The other night Albert Pujols hit career home run number 536 to tie Mickey Mantle for 16th on MLB’s All-Time Home Run List. This is quite the accomplishment as Pujols continues his Hall-Of-Fame level career. I am not sure how many baseball fans noticed this feat. I am certain that regardless of how many home runs Albert Pujols hits, he won’t be remembered like Mantle still is, and that’s not his fault.
Albert Pujols ties The Mick on the All-Time HR List
In an age when folks watch highlights of games on devices that fit in the webbing of a ball glove; and they go to games to be seen, instead of watching THE Game, many of these things escape us. When Mantle called it quits in 1969, his 536 career homers trailed only Babe Ruth and Willie Mays on the all-time list.
Maybe I am old school, or just boring, but I still love THE Game. I love to watch it. I love to listen to it. I love to be next to it. I love to teach it. I love coaching in it. I love learning from it. I love to talk about it. I love to listen to stories about THE Game, from eras past. I love being surprised by it, even after all of these years.

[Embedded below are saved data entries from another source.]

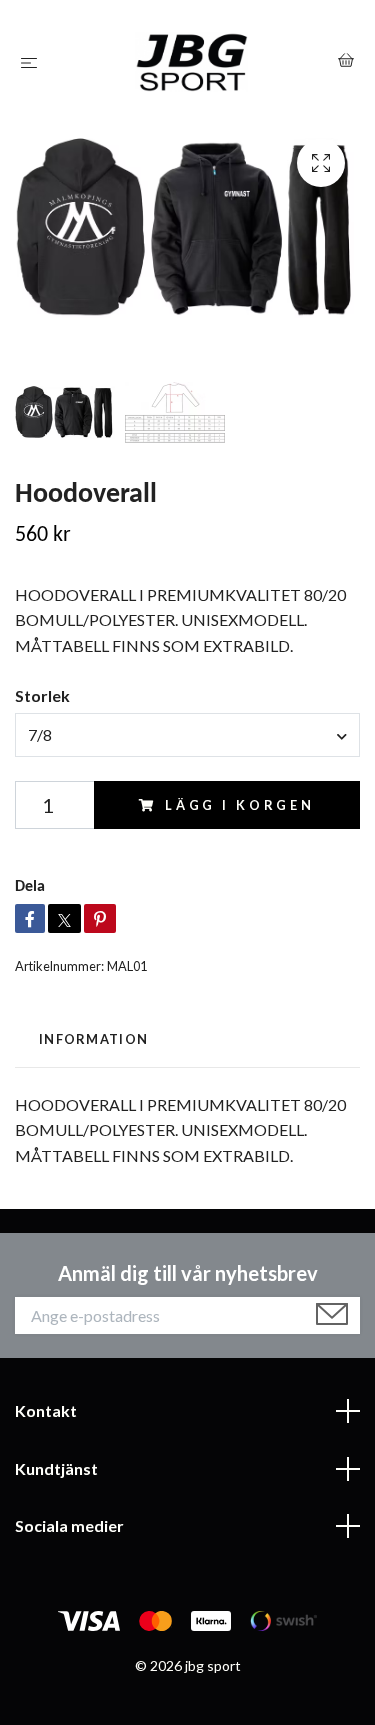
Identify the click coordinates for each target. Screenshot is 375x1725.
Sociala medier (69, 1525)
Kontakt (46, 1410)
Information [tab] (93, 1039)
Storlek (42, 695)
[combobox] (187, 735)
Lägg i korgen (240, 805)
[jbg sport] (191, 62)
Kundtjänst (56, 1468)
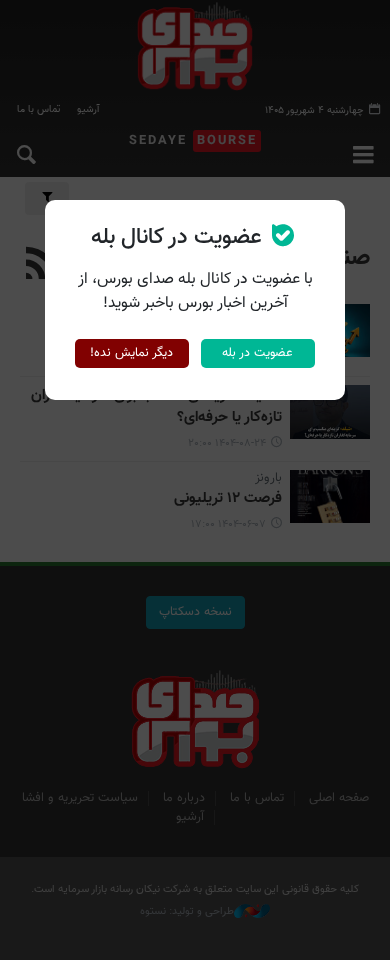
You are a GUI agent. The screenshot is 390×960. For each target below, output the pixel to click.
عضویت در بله (257, 353)
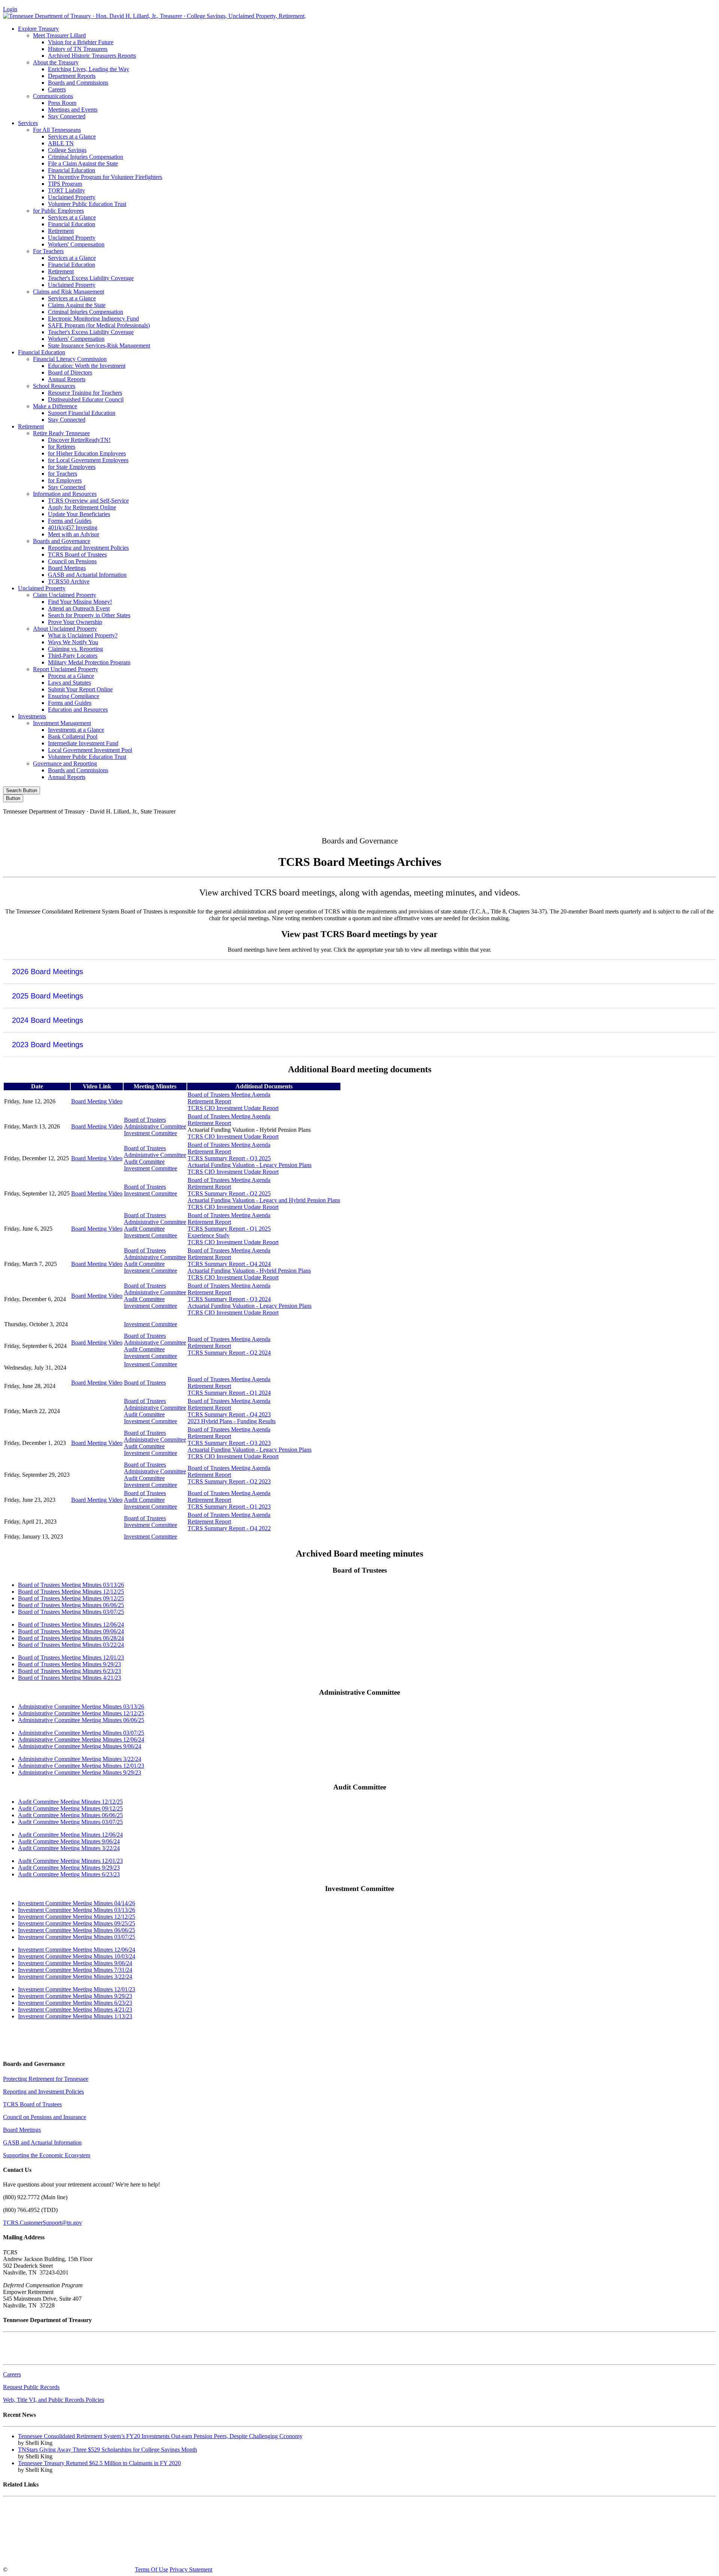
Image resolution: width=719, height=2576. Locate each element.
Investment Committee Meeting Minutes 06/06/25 (76, 1930)
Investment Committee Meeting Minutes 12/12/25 (76, 1916)
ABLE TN (61, 143)
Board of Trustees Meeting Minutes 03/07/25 (71, 1612)
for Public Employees (58, 210)
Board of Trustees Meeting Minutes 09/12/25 (71, 1598)
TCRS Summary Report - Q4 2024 (229, 1264)
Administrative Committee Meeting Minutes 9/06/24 (79, 1746)
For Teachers (48, 251)
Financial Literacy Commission (70, 359)
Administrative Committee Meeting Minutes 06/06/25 (81, 1720)
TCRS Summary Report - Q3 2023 (229, 1443)
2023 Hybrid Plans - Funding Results (232, 1421)
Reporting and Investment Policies (88, 548)
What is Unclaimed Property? (83, 635)
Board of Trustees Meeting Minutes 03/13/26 (71, 1585)
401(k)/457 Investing (72, 527)
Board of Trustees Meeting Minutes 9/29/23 (69, 1664)
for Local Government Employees (88, 460)
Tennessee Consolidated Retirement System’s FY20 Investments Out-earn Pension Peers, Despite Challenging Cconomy (160, 2436)
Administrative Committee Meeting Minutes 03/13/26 (81, 1706)
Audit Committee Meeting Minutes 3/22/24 (69, 1848)
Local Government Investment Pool (90, 750)
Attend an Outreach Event (79, 608)
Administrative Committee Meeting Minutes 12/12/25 (81, 1713)
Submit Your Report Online (80, 689)
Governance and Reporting (65, 763)
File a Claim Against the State (83, 163)
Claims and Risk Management (68, 291)
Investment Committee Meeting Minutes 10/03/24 (76, 1956)
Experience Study (209, 1235)
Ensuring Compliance (73, 696)
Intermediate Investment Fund (83, 743)
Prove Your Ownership (75, 622)
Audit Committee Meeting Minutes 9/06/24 (69, 1841)
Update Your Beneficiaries (79, 514)
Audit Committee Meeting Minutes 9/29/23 (69, 1867)
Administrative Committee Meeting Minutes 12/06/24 (81, 1739)
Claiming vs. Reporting (75, 649)
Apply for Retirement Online (82, 507)
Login (10, 9)
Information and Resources (65, 494)
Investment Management (62, 723)
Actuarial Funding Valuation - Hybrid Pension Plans (249, 1270)
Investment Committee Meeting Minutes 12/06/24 (76, 1949)
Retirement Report (209, 1101)
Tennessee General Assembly (37, 2518)
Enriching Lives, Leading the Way (88, 69)
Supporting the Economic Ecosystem (46, 2155)
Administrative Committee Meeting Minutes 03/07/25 (81, 1733)
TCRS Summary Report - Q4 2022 (229, 1528)
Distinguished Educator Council (86, 399)
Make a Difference (55, 406)
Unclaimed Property (71, 197)
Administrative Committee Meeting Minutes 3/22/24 (79, 1759)
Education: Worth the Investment (86, 366)
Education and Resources (78, 709)
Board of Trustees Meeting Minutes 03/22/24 (71, 1645)
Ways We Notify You (73, 642)
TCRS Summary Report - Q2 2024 (229, 1352)
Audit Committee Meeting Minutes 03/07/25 (70, 1822)
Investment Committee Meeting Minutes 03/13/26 (76, 1910)
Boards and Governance (61, 541)
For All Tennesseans (57, 130)
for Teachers (62, 473)
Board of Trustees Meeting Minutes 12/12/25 (71, 1591)
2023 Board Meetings (47, 1044)
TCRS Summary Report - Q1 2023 (229, 1506)
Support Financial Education (81, 413)
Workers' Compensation (76, 244)
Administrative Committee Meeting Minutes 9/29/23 (79, 1772)
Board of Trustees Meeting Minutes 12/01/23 (71, 1657)
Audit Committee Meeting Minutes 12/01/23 (70, 1861)
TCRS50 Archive (69, 581)
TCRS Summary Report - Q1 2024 (229, 1392)
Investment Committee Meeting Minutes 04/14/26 (76, 1903)
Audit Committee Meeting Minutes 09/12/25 (70, 1808)
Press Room (62, 103)
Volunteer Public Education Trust (87, 204)
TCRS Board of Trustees (77, 554)
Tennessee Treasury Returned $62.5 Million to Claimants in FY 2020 (99, 2463)
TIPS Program (65, 184)
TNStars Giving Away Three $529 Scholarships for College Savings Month (107, 2449)
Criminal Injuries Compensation (85, 157)
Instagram (588, 824)
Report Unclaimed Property (65, 669)
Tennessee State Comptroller (36, 2531)
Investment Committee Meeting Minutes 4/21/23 (75, 2009)
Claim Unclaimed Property (64, 595)
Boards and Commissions (78, 82)
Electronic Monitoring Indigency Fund (93, 318)
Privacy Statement (191, 2569)
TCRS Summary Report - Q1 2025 (229, 1228)
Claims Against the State (77, 305)
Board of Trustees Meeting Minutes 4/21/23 (69, 1678)
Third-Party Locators (72, 655)
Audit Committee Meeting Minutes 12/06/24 (70, 1834)
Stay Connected (66, 116)
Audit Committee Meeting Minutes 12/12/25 (70, 1801)
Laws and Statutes (69, 682)
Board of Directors (70, 372)
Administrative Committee (155, 1126)
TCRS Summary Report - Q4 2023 (229, 1414)
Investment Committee (150, 1133)
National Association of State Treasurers (50, 2557)
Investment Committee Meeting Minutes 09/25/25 (76, 1923)
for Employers (65, 480)
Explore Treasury (38, 28)
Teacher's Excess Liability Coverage (91, 278)
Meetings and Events (72, 109)
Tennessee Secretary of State (36, 2544)
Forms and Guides (69, 521)
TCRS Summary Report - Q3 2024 (229, 1299)
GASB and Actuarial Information (87, 575)
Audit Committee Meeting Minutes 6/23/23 (69, 1874)
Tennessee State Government (37, 2506)
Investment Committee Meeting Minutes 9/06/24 (75, 1963)
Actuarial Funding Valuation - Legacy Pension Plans (250, 1165)
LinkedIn (651, 824)
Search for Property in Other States (89, 615)
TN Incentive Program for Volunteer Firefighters (105, 177)
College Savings (67, 150)
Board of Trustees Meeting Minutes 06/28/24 (71, 1638)
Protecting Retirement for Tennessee (45, 2079)
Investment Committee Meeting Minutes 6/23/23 (75, 2003)
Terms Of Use (151, 2569)
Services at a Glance (72, 136)
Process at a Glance (71, 676)
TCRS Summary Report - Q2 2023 (229, 1481)
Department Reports (71, 76)
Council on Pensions (72, 561)
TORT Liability (66, 190)
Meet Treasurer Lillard (59, 35)
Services (28, 123)
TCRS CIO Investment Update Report (233, 1108)
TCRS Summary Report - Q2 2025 (229, 1193)
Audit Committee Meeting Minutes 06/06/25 (70, 1815)
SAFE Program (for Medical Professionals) (99, 325)
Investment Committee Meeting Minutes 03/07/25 (76, 1937)
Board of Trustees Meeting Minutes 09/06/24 (71, 1631)
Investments (32, 716)
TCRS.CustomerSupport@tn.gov (42, 2222)
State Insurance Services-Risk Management (99, 345)
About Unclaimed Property (65, 628)
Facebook (555, 824)
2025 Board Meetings (47, 996)
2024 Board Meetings (47, 1020)
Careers (57, 89)
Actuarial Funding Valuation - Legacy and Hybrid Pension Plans (264, 1200)
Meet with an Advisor (73, 534)
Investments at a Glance (76, 730)
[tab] (359, 971)
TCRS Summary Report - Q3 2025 (229, 1158)
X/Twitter (620, 824)
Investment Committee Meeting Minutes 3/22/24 (75, 1976)
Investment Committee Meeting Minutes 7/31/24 (75, 1970)
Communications (53, 96)
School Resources (54, 386)
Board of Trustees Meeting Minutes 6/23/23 (69, 1671)
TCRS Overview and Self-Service (88, 500)
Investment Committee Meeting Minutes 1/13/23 (75, 2016)
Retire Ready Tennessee (61, 433)
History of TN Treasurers (77, 49)
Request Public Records (31, 2387)
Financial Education (71, 170)
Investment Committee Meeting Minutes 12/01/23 (76, 1989)
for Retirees (61, 446)
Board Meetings (67, 568)
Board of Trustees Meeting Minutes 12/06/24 (71, 1624)
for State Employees (71, 467)
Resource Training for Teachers (85, 393)
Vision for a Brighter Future (80, 42)
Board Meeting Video (96, 1101)
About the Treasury (56, 62)
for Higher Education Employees (87, 453)
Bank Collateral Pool (72, 736)
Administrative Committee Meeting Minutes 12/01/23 (81, 1766)
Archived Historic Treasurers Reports (92, 55)
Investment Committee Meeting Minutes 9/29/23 (75, 1996)
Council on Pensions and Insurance (44, 2117)
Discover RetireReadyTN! (79, 440)
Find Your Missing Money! (80, 601)
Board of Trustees (145, 1119)
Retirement (61, 231)
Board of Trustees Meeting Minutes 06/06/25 (71, 1605)
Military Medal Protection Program (89, 662)
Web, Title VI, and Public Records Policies (53, 2400)
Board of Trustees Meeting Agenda (229, 1094)
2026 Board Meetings (47, 971)
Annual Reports (66, 379)
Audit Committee (144, 1161)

I saw Albert Pujols play during Spring Training his rookie year, and I distinctly remember being excited about how hard he hit the ball, and the sound that accompanied his balanced swing during that spring. He will hit more home runs, and soon Mike Schmidt (548 HR’s) will likely be passed. But, like Mantle in his era, Schmidt in his era, was THE Game’s attraction when he came to bat. Better yet, in order to witness such at bats, one had to be engaged in THE Game to do so, because you either had to be there, see it on live TV, or listen to it on the radio. There were only so many ways to be involved in THE Game, and each of them required action on our part, singularly engaging in THE Game, as it should be.
I have included a link here that connects to an article written about Mantle when he died. Feel free to read through it, and smile as you recall times and places you may have forgotten along life’s path. Because, for all of us fans of THE Game, nothing brings us back to times and places like the memories of the boys of summer playing the pastime while we let our every sense engage in those moments we all long for through the rest of out lives.